I'm writing this in the style of the New Yorker and their piece on the Cascadia Fault.  That horribly weak subduction zone has as much chance of going as Toronto.  Although they are always saying that an earthquake is 'overdue', that's really a hunk of garbage.  There is no clock ticking, and the uncertainties swamp any estimate.

So, in that tone, the Great Toronto Earthquake is going to happen tomorrow.  Can we afford to be any less wild than the West Coast?  Of course not, we have a housing bubble to protect.  Toronto will really get up there in 'hipster land', if we are a "City That Waits to Die".  Think of the parties!

This is all based on good physics, and a lifetime of looking at this stuff for the nuclear plants.  At one time they put good money into all of this, and I'm proud of that.  Now, it's all run by a PR outfit, and not a speck of work on earthquakes.  I'd call them scum, but then the PR flacks would be after me, denying everything.

So, a beautiful M7 plus, will happen along this fault.  It already did it once, and left the sunken lands around Hamilton.  So lets start the scenario, just like the New Yorker.
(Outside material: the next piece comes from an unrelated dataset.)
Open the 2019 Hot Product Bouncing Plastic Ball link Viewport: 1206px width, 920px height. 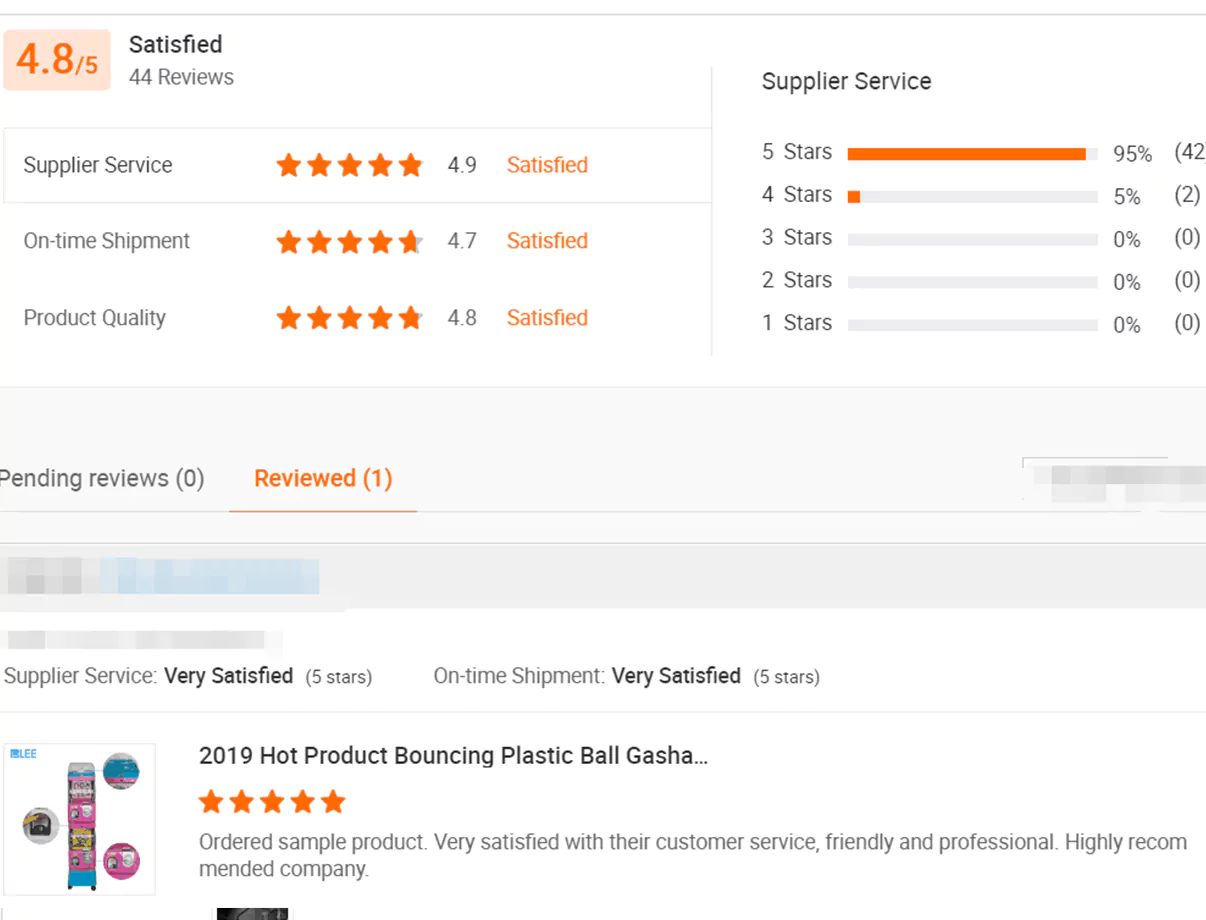[453, 755]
It's nine AM in January, temperature at -20 deg Celsius.  A beautiful clear day, and the only news is that some crazy 99 year old geophysicist has chained himself to the sag ponds of Hamilton, declaring "The End is Nigh".  The old brick schools are filled, traffic is jammed on the Gardner.  The nuclear plants are humming at full power, and natural gas is pumping all through the network of high-pressure pipes.  What could go wrong?

-to be continued.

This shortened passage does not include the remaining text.